Trump Slams Anna Wintour for Vanity Fair's Hillary Clinton Video, Appearing to Target Wrong Editor

12-28 Wintour Clinton
Vogue Editor-in-Chief Anna Wintour with Hillary Clinton in February 2017. REUTERS

President Donald Trump on Thursday appeared to target the wrong editor in a tweet bashing Vanity Fair for its controversial comedy video mocking Hillary Clinton—even though the commander in chief has fixated on the magazine for decades.

"Vanity Fair, which looks like it is on its last legs, is bending over backwards in apologizing for the minor hit they took at Crooked H. Anna Wintour, who was all set to be Amb to Court of St James's & a big fundraiser for CH, is beside herself in grief & begging for forgiveness!" Trump wrote.

Vanity Fair, which looks like it is on its last legs, is bending over backwards in apologizing for the minor hit they took at Crooked H. Anna Wintour, who was all set to be Amb to Court of St James’s & a big fundraiser for CH, is beside herself in grief & begging for forgiveness!
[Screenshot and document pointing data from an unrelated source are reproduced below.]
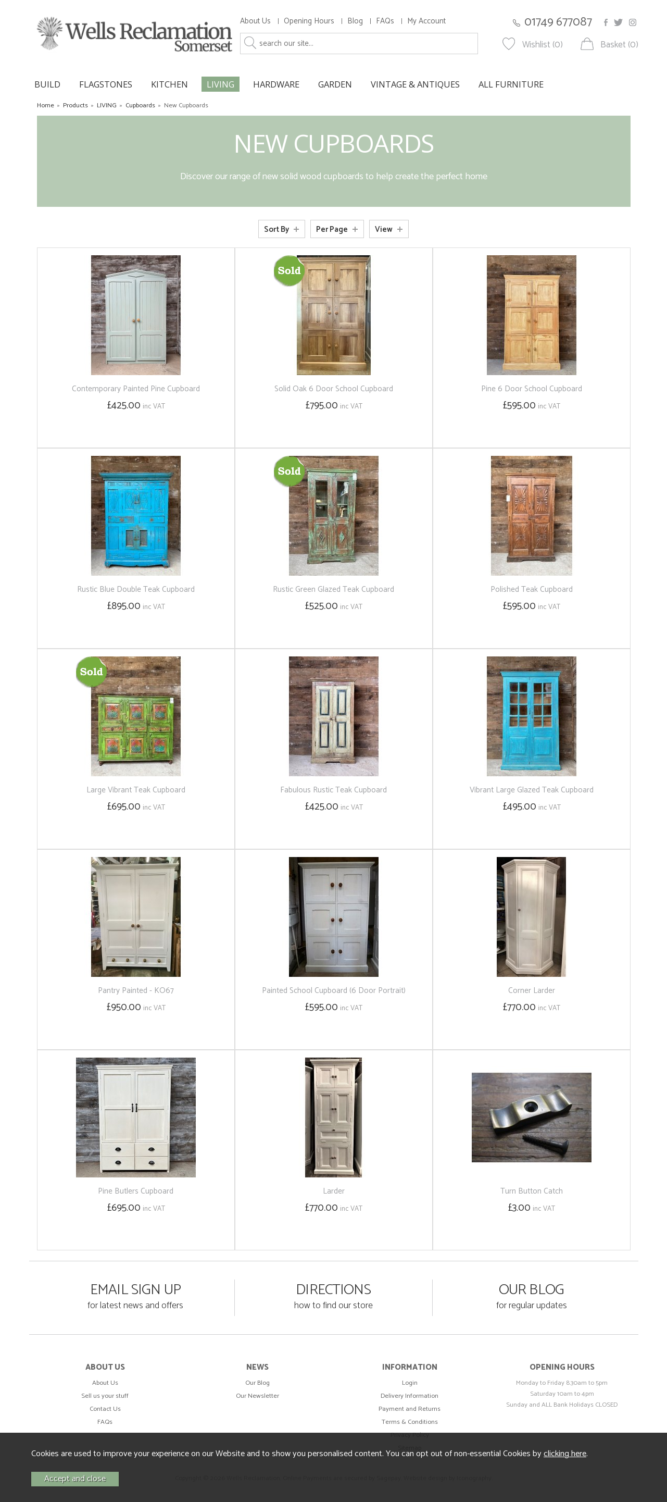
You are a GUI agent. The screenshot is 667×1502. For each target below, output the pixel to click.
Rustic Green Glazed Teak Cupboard (333, 589)
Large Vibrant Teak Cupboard (135, 790)
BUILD (47, 84)
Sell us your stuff (105, 1396)
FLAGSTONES (105, 84)
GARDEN (335, 84)
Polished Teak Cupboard (531, 589)
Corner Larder (531, 990)
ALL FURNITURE (511, 84)
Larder (334, 1191)
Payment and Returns (410, 1409)
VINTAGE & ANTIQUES (415, 84)
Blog (355, 21)
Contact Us (105, 1409)
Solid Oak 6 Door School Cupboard (333, 388)
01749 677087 (558, 22)
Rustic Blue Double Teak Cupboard (136, 589)
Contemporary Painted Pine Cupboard (136, 388)
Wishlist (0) (542, 45)
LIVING (220, 84)
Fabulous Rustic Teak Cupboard (333, 790)
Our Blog (257, 1382)
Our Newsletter (257, 1396)
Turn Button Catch (531, 1191)
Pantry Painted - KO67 (136, 990)
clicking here (565, 1454)
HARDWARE (276, 84)
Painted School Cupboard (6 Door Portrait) (334, 990)
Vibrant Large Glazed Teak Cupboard (532, 790)
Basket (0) (619, 45)
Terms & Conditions (410, 1422)
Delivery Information (409, 1396)
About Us (255, 21)
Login (410, 1382)
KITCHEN (169, 84)
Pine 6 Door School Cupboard (531, 388)
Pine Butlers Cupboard (135, 1191)
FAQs (385, 21)
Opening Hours (309, 21)
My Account (426, 21)
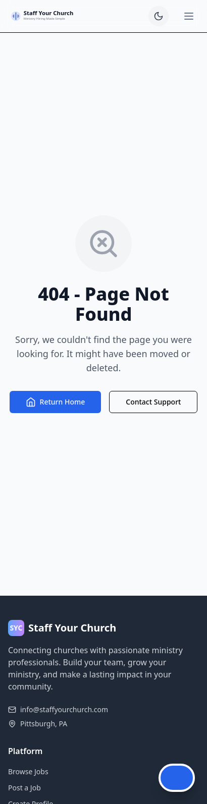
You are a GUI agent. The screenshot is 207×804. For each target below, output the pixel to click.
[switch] (158, 16)
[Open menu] (189, 16)
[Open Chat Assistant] (177, 778)
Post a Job (24, 787)
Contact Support (153, 402)
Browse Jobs (28, 771)
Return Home (55, 402)
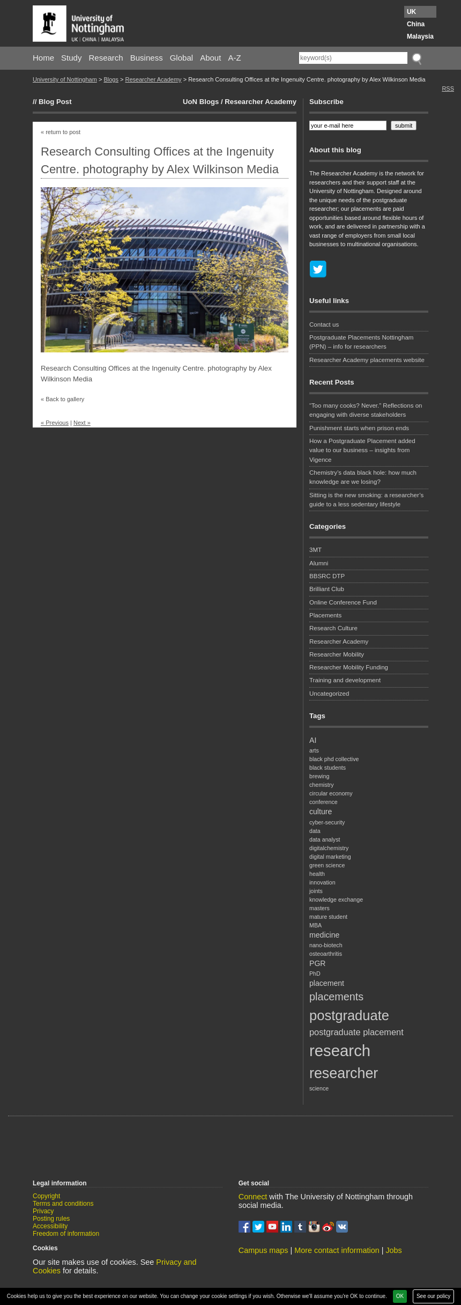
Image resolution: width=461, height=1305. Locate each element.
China (416, 24)
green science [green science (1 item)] (327, 865)
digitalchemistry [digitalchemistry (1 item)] (328, 848)
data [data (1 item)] (315, 831)
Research (106, 57)
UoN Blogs (201, 102)
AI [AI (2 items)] (312, 740)
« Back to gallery (62, 399)
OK (400, 1296)
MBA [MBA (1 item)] (315, 925)
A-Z (234, 57)
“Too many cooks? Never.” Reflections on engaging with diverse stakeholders (365, 410)
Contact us (324, 324)
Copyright (46, 1196)
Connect (253, 1196)
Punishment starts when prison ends (359, 428)
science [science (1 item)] (319, 1088)
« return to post (60, 132)
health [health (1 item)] (317, 874)
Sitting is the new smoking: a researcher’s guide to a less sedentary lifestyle (366, 499)
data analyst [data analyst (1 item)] (324, 839)
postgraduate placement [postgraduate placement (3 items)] (356, 1032)
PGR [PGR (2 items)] (317, 963)
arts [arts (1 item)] (314, 750)
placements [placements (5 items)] (336, 996)
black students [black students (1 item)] (327, 767)
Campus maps (263, 1250)
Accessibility (50, 1226)
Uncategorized (329, 693)
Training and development (345, 680)
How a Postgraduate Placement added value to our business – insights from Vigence (362, 450)
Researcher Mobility (336, 654)
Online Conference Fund (343, 602)
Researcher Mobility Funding (348, 667)
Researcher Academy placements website (367, 360)
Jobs (393, 1250)
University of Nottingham (65, 79)
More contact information (336, 1250)
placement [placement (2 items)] (326, 983)
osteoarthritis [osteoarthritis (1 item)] (325, 953)
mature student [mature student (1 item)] (328, 916)
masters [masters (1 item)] (319, 908)
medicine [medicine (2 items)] (324, 935)
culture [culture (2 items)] (320, 811)
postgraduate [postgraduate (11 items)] (349, 1015)
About (210, 57)
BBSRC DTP (327, 576)
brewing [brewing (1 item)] (319, 776)
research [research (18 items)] (339, 1050)
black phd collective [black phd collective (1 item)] (334, 759)
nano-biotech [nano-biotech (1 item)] (326, 945)
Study (71, 57)
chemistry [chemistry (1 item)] (321, 784)
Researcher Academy (153, 79)
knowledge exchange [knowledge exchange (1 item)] (336, 899)
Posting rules (51, 1218)
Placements (325, 615)
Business (146, 57)
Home (43, 57)
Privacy (43, 1211)
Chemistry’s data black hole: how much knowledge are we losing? (363, 477)
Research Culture (333, 628)
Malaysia (420, 36)
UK (411, 12)
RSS (448, 88)
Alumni (318, 563)
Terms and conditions (63, 1203)
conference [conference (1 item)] (323, 802)
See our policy (433, 1296)
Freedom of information (66, 1233)
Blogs (110, 79)
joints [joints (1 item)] (316, 891)
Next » (82, 422)
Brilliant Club (326, 589)
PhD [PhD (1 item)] (315, 973)
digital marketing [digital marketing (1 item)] (330, 856)
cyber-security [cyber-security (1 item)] (327, 822)
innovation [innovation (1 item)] (322, 882)
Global (181, 57)
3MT (315, 550)
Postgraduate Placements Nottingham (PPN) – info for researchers (361, 342)
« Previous (55, 422)
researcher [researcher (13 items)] (343, 1073)
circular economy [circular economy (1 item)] (331, 793)
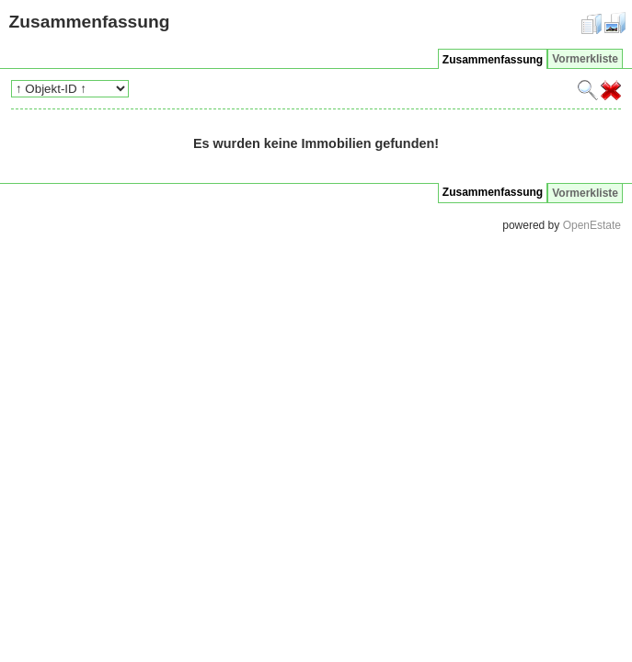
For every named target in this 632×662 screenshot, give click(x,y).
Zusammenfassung (492, 59)
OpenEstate (592, 225)
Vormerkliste (585, 58)
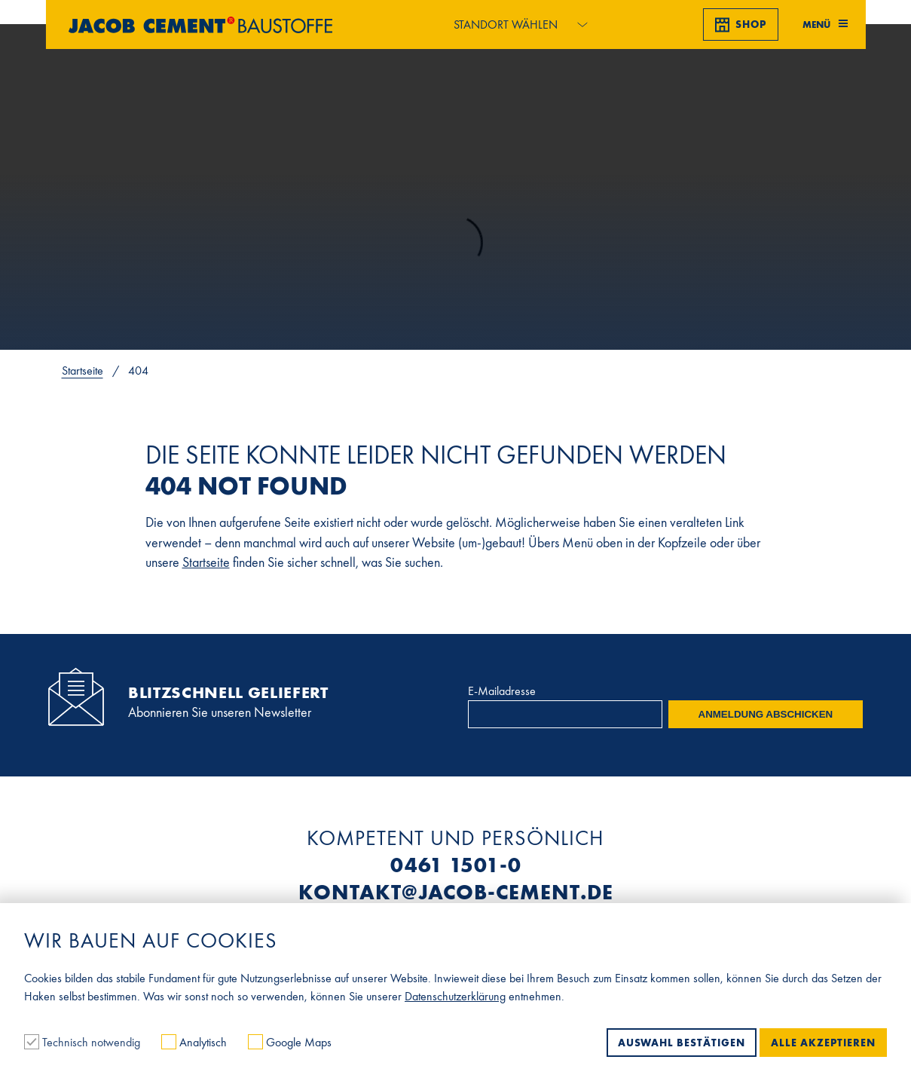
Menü (825, 24)
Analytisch (195, 1042)
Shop (740, 24)
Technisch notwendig (83, 1042)
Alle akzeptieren (823, 1042)
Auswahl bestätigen (681, 1042)
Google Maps (290, 1042)
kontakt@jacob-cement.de (455, 892)
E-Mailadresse (502, 691)
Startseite (82, 370)
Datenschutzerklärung (455, 996)
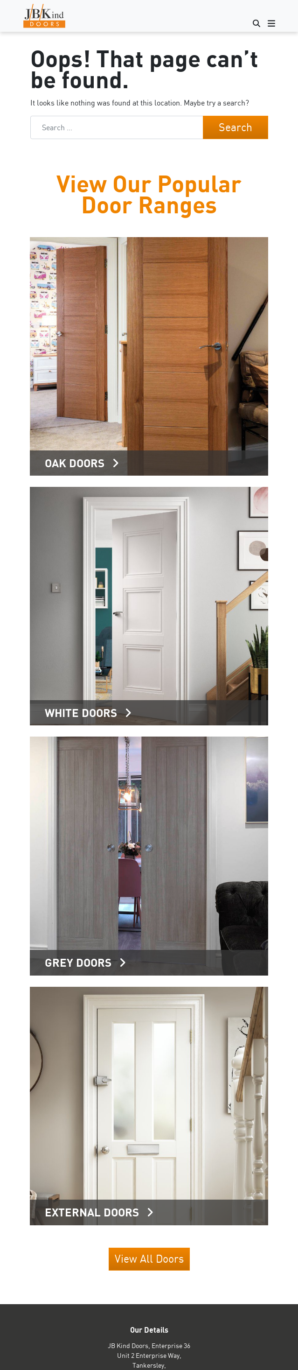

— Donald J. Trump (@realDonaldTrump) December 28, 2017

Wintour does not work at Vanity Fair. The British journalism icon is the artistic director of Condé Nast, the company that owns Vanity Fair, and is the editor-in-chief of another one of its magazines, Vogue. For a magazine editor, Wintour took exceptional steps to advocate for Clinton during her 2016 campaign, holding fundraisers and voter registration events for the Democratic nominee. Vogue also gave Clinton its first-ever presidential campaign endorsement.

Vanity Fair's newly appointed editor is Radhika Jones, but until December the magazine was run by Graydon Carter, a celebrity editor who helmed the monthly for 25 years—and often ended up in Trump's crosshairs.

Vanity Fair has been receiving some online scorn this week for a short comedy video it produced in which six of its young writers give Clinton advice on how to spend her 2018. The tips mocked Clinton's campaign memoir, What Happened, and suggested the former secretary of state and first lady take up "a new hobby in the new year: volunteer work, knitting, improv comedy—literally anything that will keep you from running again."

Critics of clip called the jokes sexist and degrading to Clinton's decades of public service.

There are several ironies in Trump's tweet, the first being that he himself has continued to mercilessly mock Clinton more than a year after the election. Trump posted dozens of tweets berating Clinton throughout 2017, and even his Thursday tweet referenced his insult nickname for her, Crooked Hillary.

It's also unclear if Trump made a mistake in singling out Wintour or if he indeed intended to blame her for the Vanity Fair video. Either way, Wintour has not apologized or begged for forgiveness. Vanity Fair spokeswoman Beth Kseniak issued an apology for the video, writing, "It was an attempt at humor and we regret that it missed the mark." But Vanity Fair has not removed the video.

Years before fixating on "fake news" from the presidential podium, Trump kept a bull's-eye on Vanity Fair and Carter, as the two men have had an enmity dating back to the 1980s. Between 2012 and 2016, Trump posted more than two dozen tweets about Carter, repeatedly saying the editor was "failing" at running Vanity Fair and incorrectly predicting he would either get fired or kill the magazine. He also insistently said Carter, who co-owns two restaurants in Manhattan, runs "bad food restaurants," and at one point he called the editor "bad food Graydon Carter."

Worst ever issue of @VanityFair magazine—bad food Graydon Carter should be fired!

— Donald J. Trump (@realDonaldTrump) December 19, 2012

Carter, 68, who became a luminary in the media and entertainment worlds during his Vanity Fair tenure, announced his retirement in September. He penned a column bashing Trump nearly every month of 2017 and suggested in his most recent piece that the United States might be developing "Stockholm syndrome" with its president. He warned that "entire countries" could take on "the characteristics of [their] captors, regardless of their awfulness."